The French arm of ARTE is one of the co-production partners on Secrets of the Tribe and, it turns out, protective of Jacques Lizot and the Collège de France, where Lizot's mentor Claude Lévi-Strauss was chair of social anthropology. ARTE asked Padilha to put Lizot's pederasty in context. "Many of these [commissioning] editors come from liberal arts, anthropology backgrounds," says the filmmaker. "No one thinks about the kids." For his part, he sent the filmed testimony to Interpol in Brazil, which sent it on to France. "Lizot can be active somewhere right now," he notes. "When I showed [the footage] to the French, they didn't even consider this. If Lizot had molested French boys? Yanomami kids are far away. They intellectualize it as somehow excusable."

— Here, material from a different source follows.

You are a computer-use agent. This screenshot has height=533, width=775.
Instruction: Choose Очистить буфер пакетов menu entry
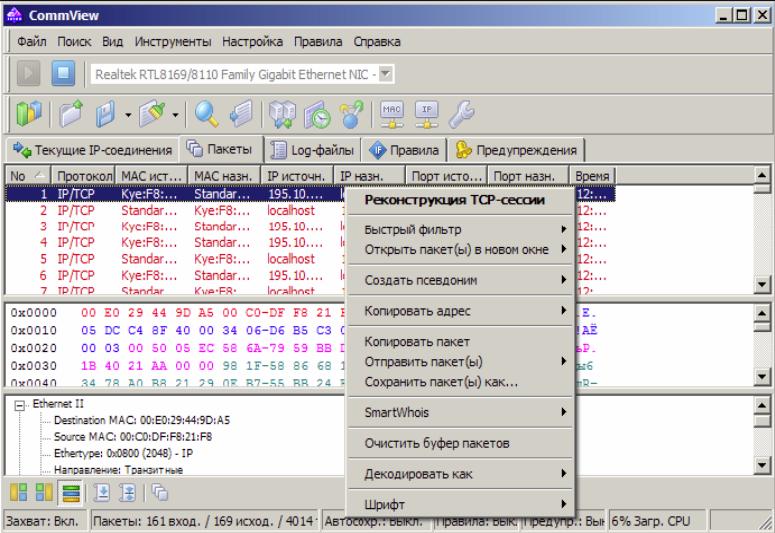[x=437, y=443]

Anthropologists behaving badly is nothing new. Franz Boas, the father of American anthropology, asked Arctic explorer Robert Peary to bring him back "a middle-aged Eskimo, preferably from Greenland," for the American Museum of Natural History's live dioramas. Within eight months, four of the six Inuits Peary delivered had died of tuberculosis. Congolese pygmy Ota Benga lived at the museum and later at New York's Bronx Zoo before killing himself. Ishi, the last of the California Yahi Indians, lived at the University of California's Museum of Anthropology, and some of his remains were shipped off to the Smithsonian. Robert Flaherty--whose Nanook of the North unleashed a controversy in ethnographic filmmaking that continues today--fathered an Inuit son he later refused to acknowledge, or help. Even the ethically meticulous Margaret Mead admitted to having considered a sexual affair with one of the Samoans she was studying.

Today, anthropology is going through another round of soul-searching. Barbara Rose Johnston, who saw Secrets when it premiered at the 2010 Sundance Film Festival, invited Padilha and his film to the American Anthropological Association's annual meeting, held in November in New Orleans. "I think it is a trap," Padilha joked back in April. "Maybe they will try to kill me." The film, minus its director, became part of a panel exploring the ethics of the discipline and, in a move that cannot be coincidental, the AAA decided to drop the word "science" from its statement on long-range plans. "The thing is, I think that biology has a lot to do with behavior," Padilha says." But the science is clumsy. Chagnon is an embarrassment to sociobiology. This film will help that."

No matter how anthropology decides to settle its debates, it is clear from the film that the Yanomami reached a verdict long ago. "Look here, they are taking my picture again," one man points at Padilha's camera. "You should be ignorant of us."